REQUIREMENT: What do the lines from the top of the data through the line with "This screenshot has width=2530, height=1146." say? Quote them exactly and include both ends.

DATA TO PROCESS:
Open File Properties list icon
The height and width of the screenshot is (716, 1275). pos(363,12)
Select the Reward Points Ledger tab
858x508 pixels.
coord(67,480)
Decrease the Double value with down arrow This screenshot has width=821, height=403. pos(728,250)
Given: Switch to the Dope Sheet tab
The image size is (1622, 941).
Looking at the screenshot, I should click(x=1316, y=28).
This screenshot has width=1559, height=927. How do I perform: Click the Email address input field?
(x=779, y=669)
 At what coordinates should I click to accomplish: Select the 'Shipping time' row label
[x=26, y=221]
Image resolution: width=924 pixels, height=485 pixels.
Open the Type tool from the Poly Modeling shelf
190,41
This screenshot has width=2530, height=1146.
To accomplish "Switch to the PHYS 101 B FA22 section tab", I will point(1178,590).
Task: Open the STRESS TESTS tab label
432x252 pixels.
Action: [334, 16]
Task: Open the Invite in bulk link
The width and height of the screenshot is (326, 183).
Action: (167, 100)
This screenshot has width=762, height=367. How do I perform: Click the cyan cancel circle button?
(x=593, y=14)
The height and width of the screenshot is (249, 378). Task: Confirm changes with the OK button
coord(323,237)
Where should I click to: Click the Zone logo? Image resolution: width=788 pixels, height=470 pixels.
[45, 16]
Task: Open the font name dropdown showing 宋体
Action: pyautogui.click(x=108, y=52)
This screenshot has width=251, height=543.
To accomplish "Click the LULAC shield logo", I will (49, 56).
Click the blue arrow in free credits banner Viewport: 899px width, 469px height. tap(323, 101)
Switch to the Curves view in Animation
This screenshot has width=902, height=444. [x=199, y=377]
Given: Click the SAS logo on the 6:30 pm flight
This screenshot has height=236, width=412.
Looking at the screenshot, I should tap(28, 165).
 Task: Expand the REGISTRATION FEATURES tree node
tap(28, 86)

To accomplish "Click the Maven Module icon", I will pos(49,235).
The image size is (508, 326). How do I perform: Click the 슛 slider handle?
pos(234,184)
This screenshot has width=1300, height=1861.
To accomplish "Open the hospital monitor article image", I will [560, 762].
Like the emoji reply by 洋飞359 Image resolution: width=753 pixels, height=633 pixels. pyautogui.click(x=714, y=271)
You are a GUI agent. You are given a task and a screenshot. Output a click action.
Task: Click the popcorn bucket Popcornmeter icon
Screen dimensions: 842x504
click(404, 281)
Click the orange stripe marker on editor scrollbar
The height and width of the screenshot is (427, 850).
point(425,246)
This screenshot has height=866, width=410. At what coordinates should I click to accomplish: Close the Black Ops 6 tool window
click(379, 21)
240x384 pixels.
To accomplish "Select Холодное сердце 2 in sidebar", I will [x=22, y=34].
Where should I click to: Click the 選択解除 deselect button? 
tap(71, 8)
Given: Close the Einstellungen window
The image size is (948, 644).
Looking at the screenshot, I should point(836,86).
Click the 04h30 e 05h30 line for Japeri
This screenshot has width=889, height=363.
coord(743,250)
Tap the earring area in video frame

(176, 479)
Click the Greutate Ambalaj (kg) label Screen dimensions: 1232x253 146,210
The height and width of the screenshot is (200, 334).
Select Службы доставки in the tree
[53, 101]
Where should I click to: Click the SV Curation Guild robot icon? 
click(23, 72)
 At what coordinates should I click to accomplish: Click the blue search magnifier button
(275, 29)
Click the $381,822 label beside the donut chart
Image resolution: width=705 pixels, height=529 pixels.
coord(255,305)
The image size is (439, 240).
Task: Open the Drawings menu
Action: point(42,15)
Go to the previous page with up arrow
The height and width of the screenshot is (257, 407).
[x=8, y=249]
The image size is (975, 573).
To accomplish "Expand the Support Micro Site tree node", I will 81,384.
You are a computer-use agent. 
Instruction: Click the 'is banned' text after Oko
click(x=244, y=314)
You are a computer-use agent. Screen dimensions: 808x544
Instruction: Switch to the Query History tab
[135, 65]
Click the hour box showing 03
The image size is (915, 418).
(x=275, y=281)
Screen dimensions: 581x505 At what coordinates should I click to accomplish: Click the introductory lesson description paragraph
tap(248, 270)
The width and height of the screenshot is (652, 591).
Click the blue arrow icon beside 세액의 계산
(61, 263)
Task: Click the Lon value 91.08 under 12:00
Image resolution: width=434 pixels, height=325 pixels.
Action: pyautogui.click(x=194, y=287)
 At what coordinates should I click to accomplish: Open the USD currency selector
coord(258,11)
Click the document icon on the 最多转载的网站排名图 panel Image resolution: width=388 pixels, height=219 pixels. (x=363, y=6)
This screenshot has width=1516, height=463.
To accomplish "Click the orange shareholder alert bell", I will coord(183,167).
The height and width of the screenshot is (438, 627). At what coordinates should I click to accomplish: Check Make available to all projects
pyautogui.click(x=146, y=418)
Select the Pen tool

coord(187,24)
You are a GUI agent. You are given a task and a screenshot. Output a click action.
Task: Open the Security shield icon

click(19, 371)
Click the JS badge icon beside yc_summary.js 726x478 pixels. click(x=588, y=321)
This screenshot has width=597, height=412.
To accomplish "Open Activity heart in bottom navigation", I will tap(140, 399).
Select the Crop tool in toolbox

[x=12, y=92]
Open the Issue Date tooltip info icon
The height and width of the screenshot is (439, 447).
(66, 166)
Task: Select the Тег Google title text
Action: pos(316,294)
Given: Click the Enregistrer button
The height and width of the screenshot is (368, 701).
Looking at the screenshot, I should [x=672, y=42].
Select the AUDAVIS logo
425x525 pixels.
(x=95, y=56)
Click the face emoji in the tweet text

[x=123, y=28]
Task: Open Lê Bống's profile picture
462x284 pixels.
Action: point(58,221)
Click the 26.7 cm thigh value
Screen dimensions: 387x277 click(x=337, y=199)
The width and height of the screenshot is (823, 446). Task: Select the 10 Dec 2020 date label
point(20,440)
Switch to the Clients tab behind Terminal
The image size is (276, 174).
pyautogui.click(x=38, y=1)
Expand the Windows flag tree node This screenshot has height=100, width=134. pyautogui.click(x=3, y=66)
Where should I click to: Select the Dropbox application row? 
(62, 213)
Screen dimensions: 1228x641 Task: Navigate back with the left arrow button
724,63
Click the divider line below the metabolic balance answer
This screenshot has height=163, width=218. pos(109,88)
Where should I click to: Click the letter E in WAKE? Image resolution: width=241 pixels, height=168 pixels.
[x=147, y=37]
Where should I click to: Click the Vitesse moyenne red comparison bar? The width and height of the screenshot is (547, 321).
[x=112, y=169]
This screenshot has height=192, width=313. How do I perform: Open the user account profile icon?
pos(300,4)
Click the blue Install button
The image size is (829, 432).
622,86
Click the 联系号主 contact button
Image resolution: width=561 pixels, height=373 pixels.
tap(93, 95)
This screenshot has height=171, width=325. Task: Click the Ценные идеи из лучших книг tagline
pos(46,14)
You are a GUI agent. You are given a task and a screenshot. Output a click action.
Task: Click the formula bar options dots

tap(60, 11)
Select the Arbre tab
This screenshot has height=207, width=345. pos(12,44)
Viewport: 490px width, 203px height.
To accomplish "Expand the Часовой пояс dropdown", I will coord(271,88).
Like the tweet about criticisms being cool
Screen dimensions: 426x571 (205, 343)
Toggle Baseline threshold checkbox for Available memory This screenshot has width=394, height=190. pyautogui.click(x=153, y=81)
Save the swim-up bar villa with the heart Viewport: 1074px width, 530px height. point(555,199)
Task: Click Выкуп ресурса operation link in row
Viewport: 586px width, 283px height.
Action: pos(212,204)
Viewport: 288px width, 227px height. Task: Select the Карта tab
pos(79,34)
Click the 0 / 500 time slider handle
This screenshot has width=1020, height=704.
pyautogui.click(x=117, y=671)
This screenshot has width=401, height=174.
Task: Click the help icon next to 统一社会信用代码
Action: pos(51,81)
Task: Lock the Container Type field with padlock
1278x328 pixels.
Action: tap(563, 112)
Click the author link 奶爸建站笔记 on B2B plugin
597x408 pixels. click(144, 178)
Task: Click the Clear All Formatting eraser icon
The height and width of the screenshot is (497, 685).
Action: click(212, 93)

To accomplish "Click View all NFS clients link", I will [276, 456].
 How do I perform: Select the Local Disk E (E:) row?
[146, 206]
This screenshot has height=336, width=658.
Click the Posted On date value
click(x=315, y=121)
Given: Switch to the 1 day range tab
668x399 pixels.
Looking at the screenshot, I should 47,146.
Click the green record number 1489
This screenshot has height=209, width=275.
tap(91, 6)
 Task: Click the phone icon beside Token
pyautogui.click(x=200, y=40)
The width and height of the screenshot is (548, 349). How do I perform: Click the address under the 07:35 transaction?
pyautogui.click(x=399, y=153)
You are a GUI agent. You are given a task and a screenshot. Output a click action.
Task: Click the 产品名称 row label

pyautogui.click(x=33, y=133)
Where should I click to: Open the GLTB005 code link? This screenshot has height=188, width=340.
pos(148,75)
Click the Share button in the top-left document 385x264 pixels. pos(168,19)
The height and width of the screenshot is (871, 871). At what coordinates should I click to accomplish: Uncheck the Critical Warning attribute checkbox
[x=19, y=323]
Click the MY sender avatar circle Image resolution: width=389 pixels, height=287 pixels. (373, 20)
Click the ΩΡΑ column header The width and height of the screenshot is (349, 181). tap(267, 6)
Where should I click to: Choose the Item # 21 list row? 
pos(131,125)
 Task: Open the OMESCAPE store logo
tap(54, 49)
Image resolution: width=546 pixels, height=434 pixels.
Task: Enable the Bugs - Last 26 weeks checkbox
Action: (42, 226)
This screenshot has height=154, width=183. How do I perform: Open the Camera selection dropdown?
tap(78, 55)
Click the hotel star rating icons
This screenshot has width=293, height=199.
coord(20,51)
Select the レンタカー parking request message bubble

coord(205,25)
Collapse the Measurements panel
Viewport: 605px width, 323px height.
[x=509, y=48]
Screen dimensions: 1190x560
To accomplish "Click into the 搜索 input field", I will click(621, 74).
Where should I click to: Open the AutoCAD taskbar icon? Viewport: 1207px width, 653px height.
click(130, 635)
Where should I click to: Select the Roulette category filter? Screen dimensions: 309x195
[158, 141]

RESULT OF THIS TASK:
Open File Properties list icon
The height and width of the screenshot is (716, 1275). pos(363,12)
Select the Reward Points Ledger tab
858x508 pixels.
coord(67,480)
Decrease the Double value with down arrow This screenshot has width=821, height=403. pos(728,250)
Given: Switch to the Dope Sheet tab
The image size is (1622, 941).
Looking at the screenshot, I should click(x=1316, y=28).
This screenshot has width=1559, height=927. How do I perform: Click the Email address input field?
(x=779, y=669)
 At what coordinates should I click to accomplish: Select the 'Shipping time' row label
[x=26, y=221]
Image resolution: width=924 pixels, height=485 pixels.
Open the Type tool from the Poly Modeling shelf
190,41
This screenshot has width=2530, height=1146.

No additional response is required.